Bugs loves nature, but it doesn’t seem to love him. Flowers wilt, rocks roll, and a butterfly is ready to start something. Even the trees bark at him. (Dogwood) Luckily, Bugs’ luck changes when he spies a carrot just waiting to be eaten. He takes the bait, unaware that it was a tranquilizer carrot that was part of a trap concocted by a one Marvin the Martian. He is pleased with his capture saying that Hugo will love Bugs. (Hugo? Where have I heard that name before?) When Bugs comes to, he finds that he is no longer on Earth, and that he is not going back, lest he upset Hugo. Marvin caught him in the Himalaya’s. He is that very same abominable snowman Bugs and Daffy met. (Despite the fact he melted.) Bug’s is not happy to be in such a situation again, and tells Hugo that he doesn’t want a rabbit. He wants a robot. Marvin is a robot right? Not really. But Bugs has another idea of what he could be used for, and soon Hugo has a “Mickey Martian” watch all his own. (What a way to go.

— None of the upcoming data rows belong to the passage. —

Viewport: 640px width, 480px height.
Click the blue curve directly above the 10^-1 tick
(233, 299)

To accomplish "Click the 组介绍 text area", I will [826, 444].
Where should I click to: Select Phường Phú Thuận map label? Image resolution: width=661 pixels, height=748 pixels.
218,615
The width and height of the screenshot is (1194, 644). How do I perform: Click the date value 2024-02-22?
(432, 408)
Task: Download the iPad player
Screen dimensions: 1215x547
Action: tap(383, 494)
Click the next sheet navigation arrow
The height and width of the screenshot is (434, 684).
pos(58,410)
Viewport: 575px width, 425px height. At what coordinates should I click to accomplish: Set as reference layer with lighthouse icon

Marvin has no air, and is forced to be in pretty uncomfortable situation.) Bugs then asks Hugo if he is any good at throwing a Frisbee and challenges him to throw one to Earth. Hugo takes Marvin’s ship and gives it a good hurl towards the blue planet. Bugs is along for the ride, and makes it back home safely.

“Soup or Sonic”

To finish up our special, we have the continuing exploits of the Coyote and the Roadrunner. Wile E.’s schemes this time include riding many firecrackers, (the middle flies without him, he lights his tail, it flies off without him) throwing a Frisbee, (from Freleng Manufactures. That’s a really good joke.) using a giant sheet of flypaper, (and catching a giant fly-squito with teeth who wraps him up in it) and throwing an explosive tennis ball. (Which doesn’t seem clear on when it blows up, seeing as it hits several things and doesn’t go off. He is forced to hit several times to keep it away, but it ultimately lands next to the rest of them. Then it goes off.) Eventually, he chases the bird into a pipe that gets smaller as it goes along, and the two end up shrunk. He alerts his prey to this and the two run back to get bigger. The Roadrunner is soon back to normal. Wile E. isn’t so lucky. He doesn’t notice things are amiss, until he tries to dig into the giant bird’s leg. Unsure what to do next he holds up a sign, “You always wanted me to catch him, now what do I do?” (Can’t help but think this would be funnier if he hadn’t already pulled out the dining utensils. As if to suggest, he was only chasing the bird this whole time because we wanted him to.)